PS1 IPP Czar Logs for the week YYYY.MM.DD - YYYY.MM.DD

(Up to PS1 IPP Czar Logs)

Monday : 2013.06.10

  • reminder @0830 power off to IfA-Manoa

Tuesday : 2013.06.11

  • RCUH holiday
  • 13:15 MEH: Serge has pointed out pstamp running slowly lately for MOPS requests, looks like pantasks running since 5/29. doing restart of pstamp and update, will see if rate back up tomorrow morning/next MOPS round
  • 18:55 MEH: also did restart of summitcopy, registration since running for while as well. stdscience probably needs to be done no later than tomorrow.

Wednesday : 2013.06.12

Bill is czar today

  • 05:50 Quite a bit of data was taken last night. 18 object exposures left to download. 95 exposures still at chip stage. Ganglia looks nominal except that network usage has a not quite uniform sawtooth pattern with period of about 5 minutes.
  • 06:12 Chip stage throughput is only 30 exposures per hour. stdscience pcontrol is spinning. Going to restart stdscience. Restarted at 06:22

Thursday : 2013.06.13

Bill is czar today

  • 05:20 disk space is getting low.
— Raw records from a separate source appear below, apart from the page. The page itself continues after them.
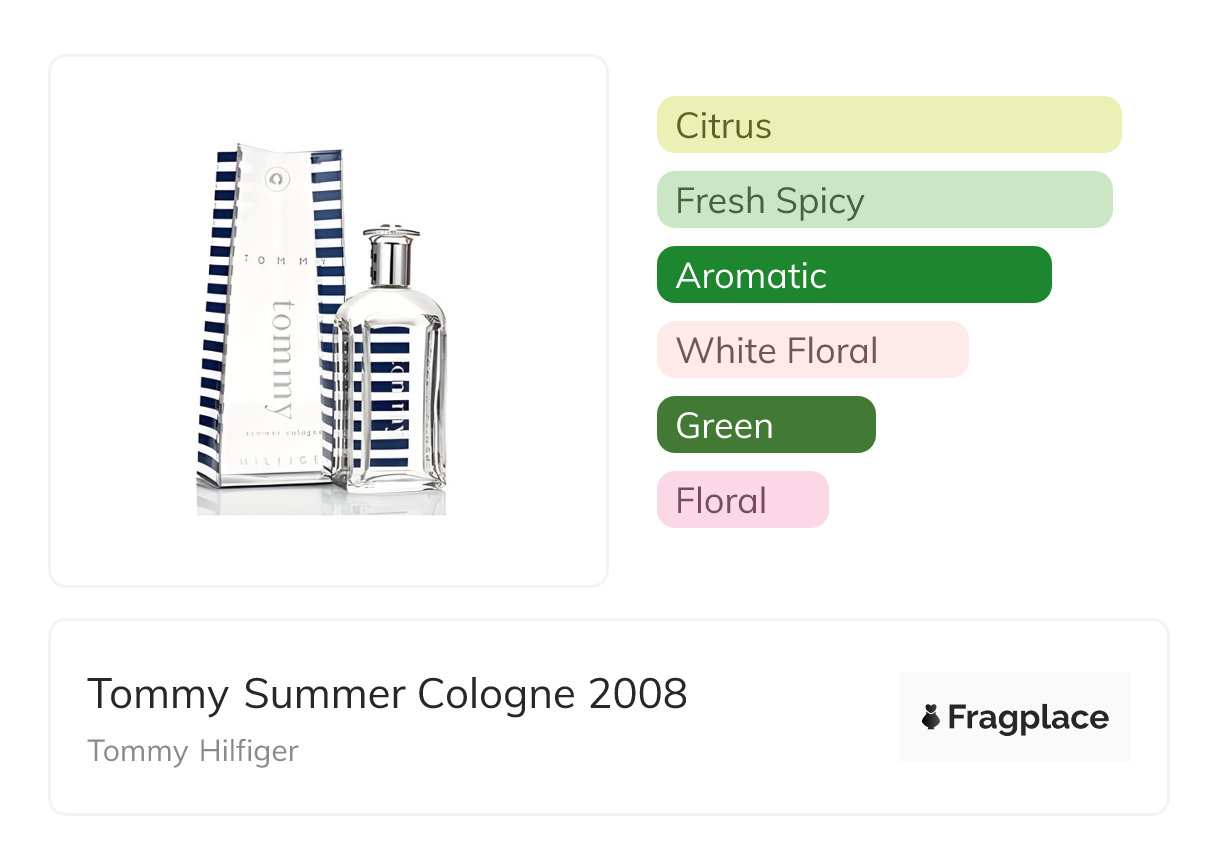Click the dark Green accord bar
Screen dimensions: 1218x864
click(x=765, y=425)
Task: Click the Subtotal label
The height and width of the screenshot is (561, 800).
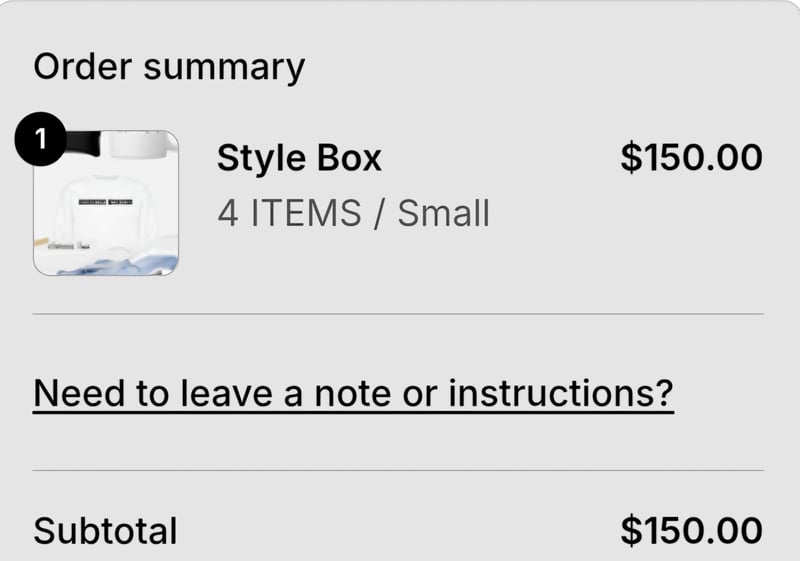Action: point(105,531)
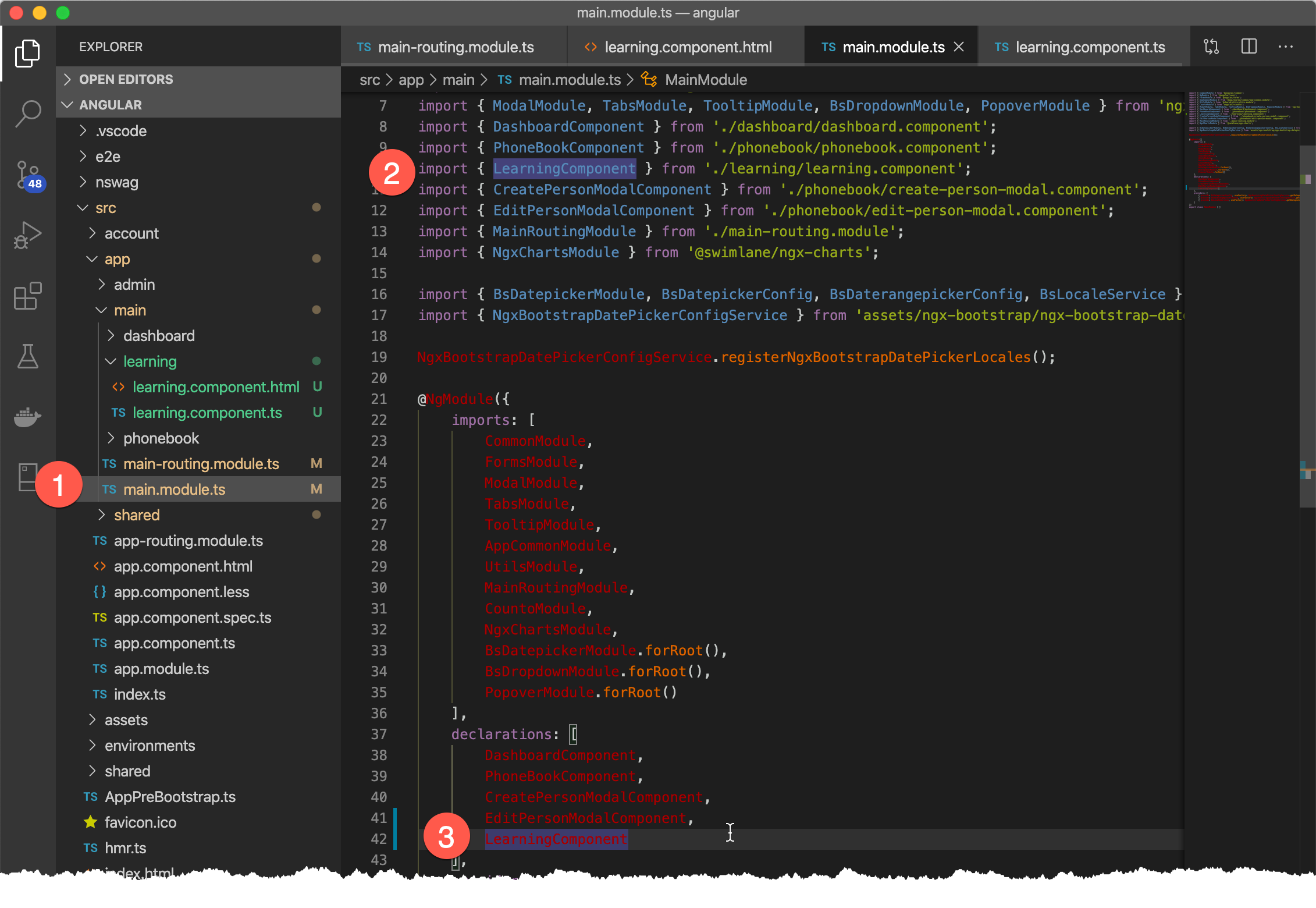Viewport: 1316px width, 908px height.
Task: Click the green zoom window button
Action: pyautogui.click(x=63, y=13)
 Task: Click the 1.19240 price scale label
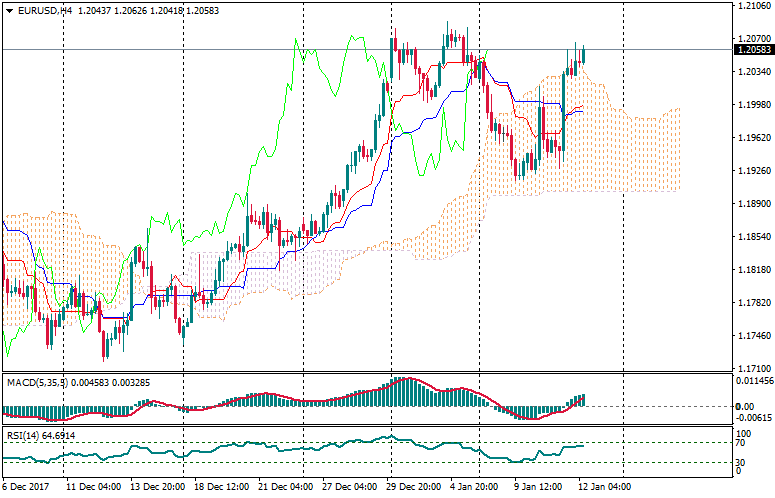(751, 171)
Set ps_ud% and STS.rp.20130508 data to goto_cleaned
  • 14:00 MEH: starting the select MD09 reprocessing for MD09.refstack.2013, manually adding deepstack compute3 nodes back into stdsci
  • 19:30 MEH: stdsci chip/warp @60k jobs run and Nrun underloaded.. seems sooner than typical for regular restart.. doing before nightly starts..
  • 19:45 MEH: ippc18/home disk 36G free..
  • 21:00 MEH: never fails.. md09 reprocessing almost done and system goes belly-up... ipp057 having trouble, load >150.. neb-host down, trying to take out of processing..
    • 21:20 had to kill 5xppImage, 1x pspwarp, reducing stdsci load to it -- unclear what happened, like other wave4, mysql ~50% or more of RAM and looks like fell into 100% system CPU for something
  • 21:50 MEH: reconfiguring deepstack back to doing deep stacks only, taking 4-of-6x compute3 out of stdscience again

Friday : 2013.06.14

  • 01:00 MEH: md09 reftests faulting often in stack creation with I/O error code: 32cd.. appear to be ippc40,c44, maybe c53 often having the faults. unclear why, didn't happen with md08 in April. turning on revert in deepstack overnight, maybe most will get done eventually...
  • 11:10 MEH: suspect md09 reftest faulting is related to compute3 nodes with no local disk space left for tmp files (many need to be made for the conv process ~1-10G), ippc40 has 35M free and this is very bad..
    • compute3 ippcXX.0 mirror raid disks are being used for dvo backups, will want to switch the local tmp dir from ippcXX.0 to ippcXX.1, a larger not-mirror raid -- .0/ipp/tmp is now symlink to .1/ipp/tmp
    • stare nodes also have .0, .1 disk setup, so moving ipp/tmp to .1 with symlink to .1/ipp/tmp
    • stare03 .1 disk is not mounted, unclear why -- no change made on that system until clear .1 disk is okay (and mounted)
  • 20:40 MEH: ipp055,057,058 driven to >100 load for some reason.. 055 has mysqld at 75%, looks like they have some ippdvo running.. taking 2x out of stdscience for 055,057,058 to see if stabilizes

Saturday : 2013.06.15

Sunday : 2013.06.16